▶ **ACTIVITY**
Transcribe each line of the records below exactly, excluding any embedded images.
### INFORMATION GIVEN
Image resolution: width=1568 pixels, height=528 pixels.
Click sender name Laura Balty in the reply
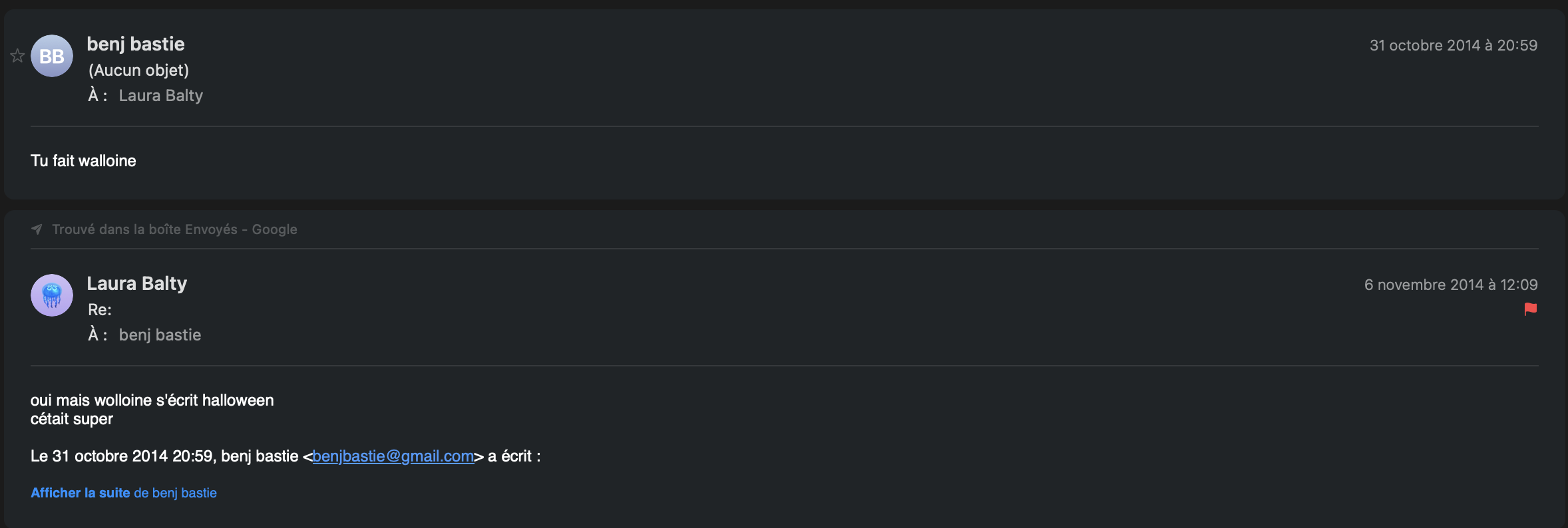(137, 283)
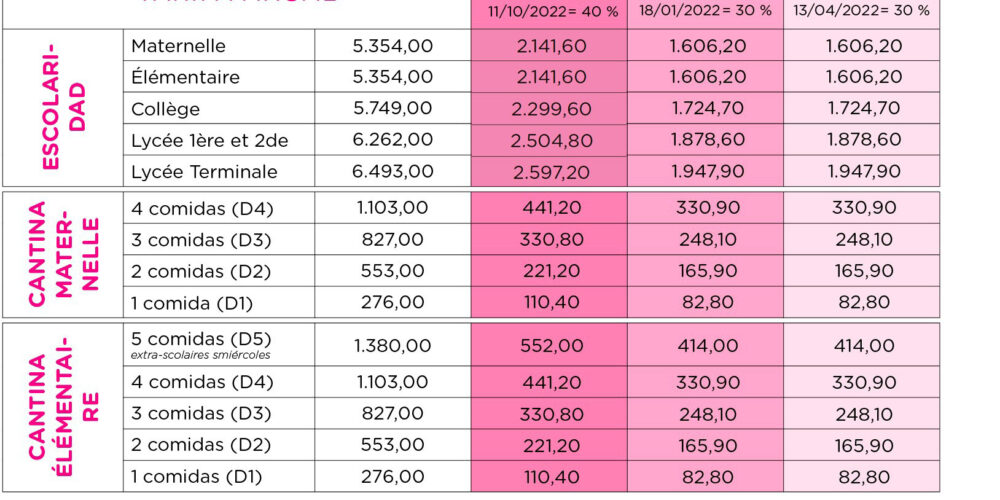Click the Collège total 5.749,00 cell
Image resolution: width=1000 pixels, height=500 pixels.
pyautogui.click(x=393, y=109)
######
▶ **TASK OUTPUT**
Image resolution: width=1568 pixels, height=528 pixels.
Click sender name Laura Balty in the reply
(137, 283)
Click the Collège total 5.749,00 cell
Image resolution: width=1000 pixels, height=500 pixels.
pyautogui.click(x=393, y=109)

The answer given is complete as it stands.